* [Tasks to complete]
1. Using the text on bringing home a new dog, decide whether each statement agrees with it: (a) Acting excited when you pick up the dog may overwhelm him. (b) An aggressive dog can ride home loose in the car. (c) Dogs depend on routines less than cats do. Answer yes or no for each, and quote the words from the text that settle it.
2. Answer these questions from the text on bringing home a new dog:
(a) Where on the dog should you stroke him when you arrive?
(b) Who should ideally come with you on the trip home?
(c) According to the text, when do dogs feel safe?

═══ Text extract

Bringing home a new dog can be all sunshine and rainbows -- for you. For a dog, adjusting to a new home isn't easy. Unfamiliarity is tough on doggies. It's up to you to help make the transition as smooth as possible.
When you arrive to take home your cutie, behave in a low-key manner. If you act excited, the dog may become overwhelmed. Let him come to you. Stroke his back and speak to him softly. Allow him to do what is necessary to acquaint himself to you, such as smelling you. When he seems at ease, you can prepare to leave. A calm start may steer the whole course of your dog's journey to adjustment. Try to have a family member or friend of driving age accompany you on your journey back. If one person drives, the other person can comfort the potentially confused, anxious or frightened dog. If the dog's aggressive, you'll want to muzzle and crate him securely for the ride.
Dogs, similarly to cats, rely heavily on routines. If you can provide your new dog with a stable daily schedule, he may take take to life with you a lot more quickly. Dogs feel safe when they have dependable routines, whether they pertain to mealtimes, outdoor breaks and even play. Minimize the chaos and uncertainty in your new dog's life by cutting down on his guesswork.

══════
═══ Listed entries

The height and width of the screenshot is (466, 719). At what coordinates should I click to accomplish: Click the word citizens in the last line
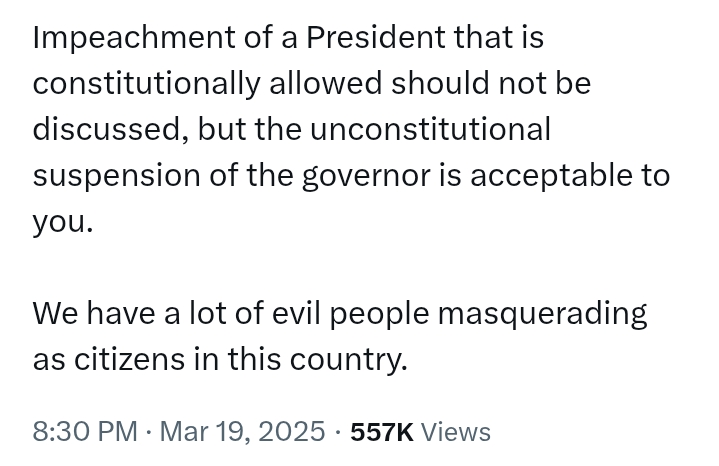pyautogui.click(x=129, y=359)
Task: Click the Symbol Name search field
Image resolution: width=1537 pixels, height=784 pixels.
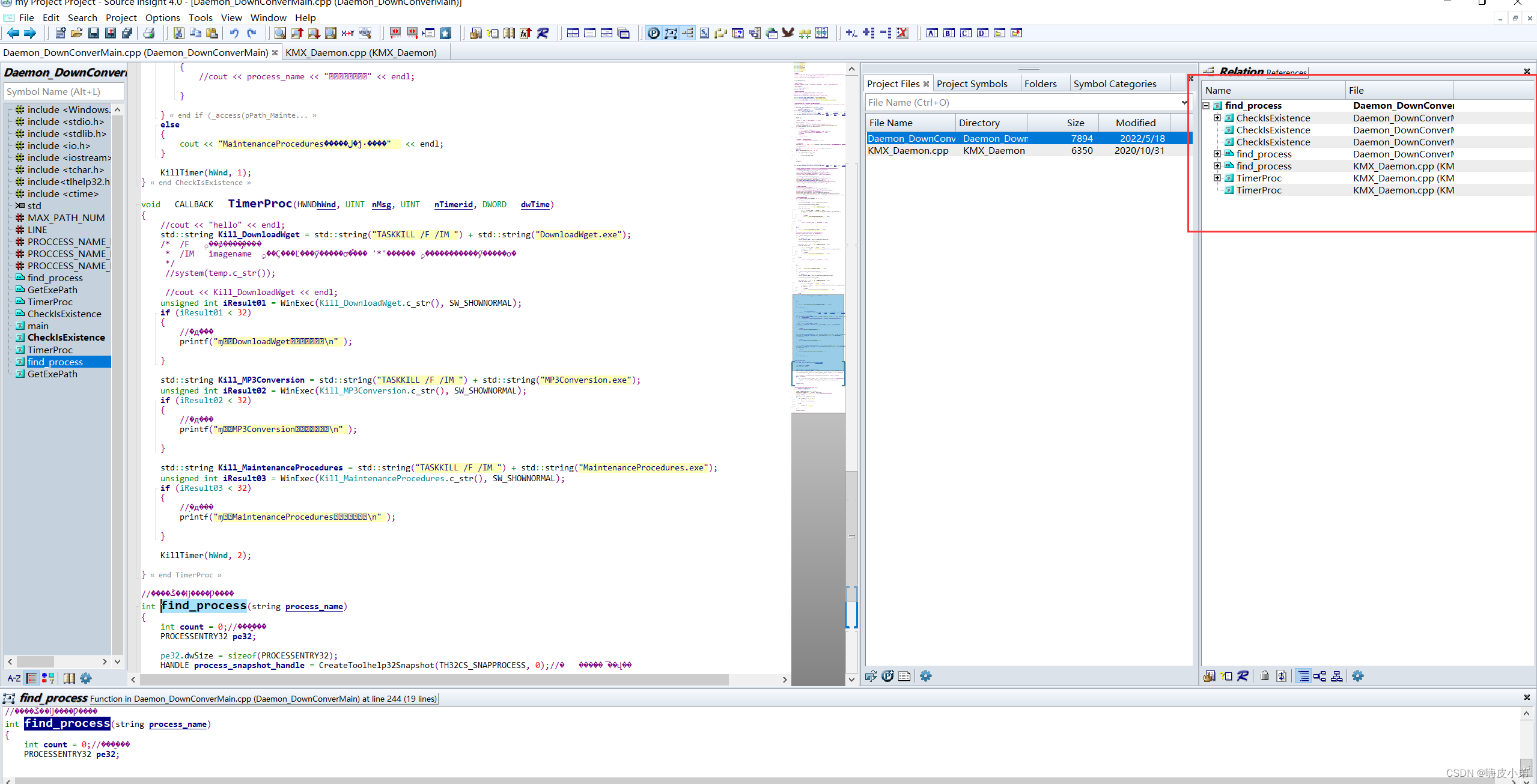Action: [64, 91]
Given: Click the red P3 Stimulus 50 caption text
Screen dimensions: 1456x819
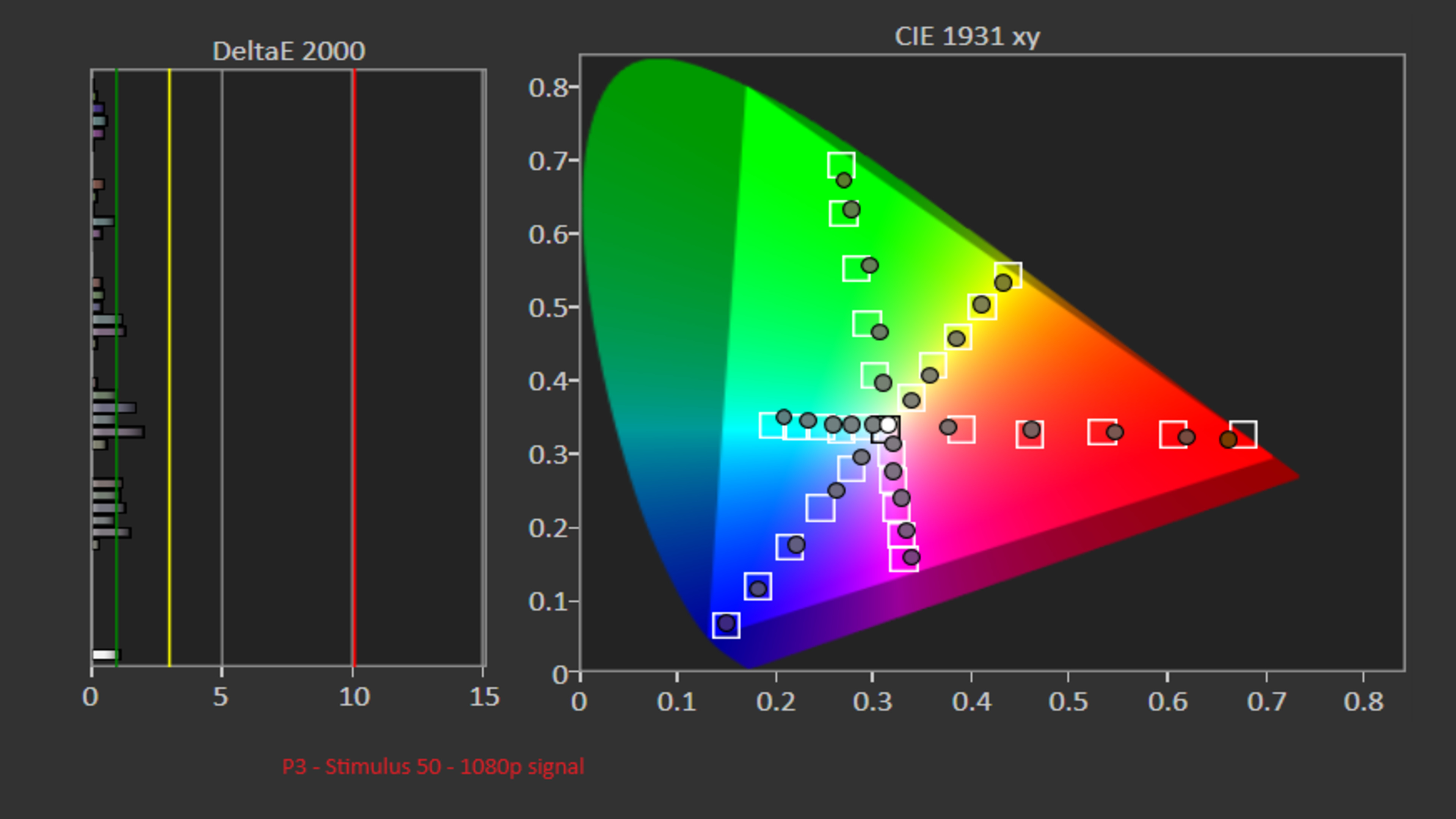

══════

* [Solution list]
1.
(a) Yes: "If you act excited, the dog may become overwhelmed."
(b) No: "If the dog's aggressive, you'll want to muzzle and crate him securely for the ride."
(c) No: "Dogs, similarly to cats, rely heavily on routines."

2.
(a) His back.
(b) A family member or friend of driving age.
(c) When they have dependable routines.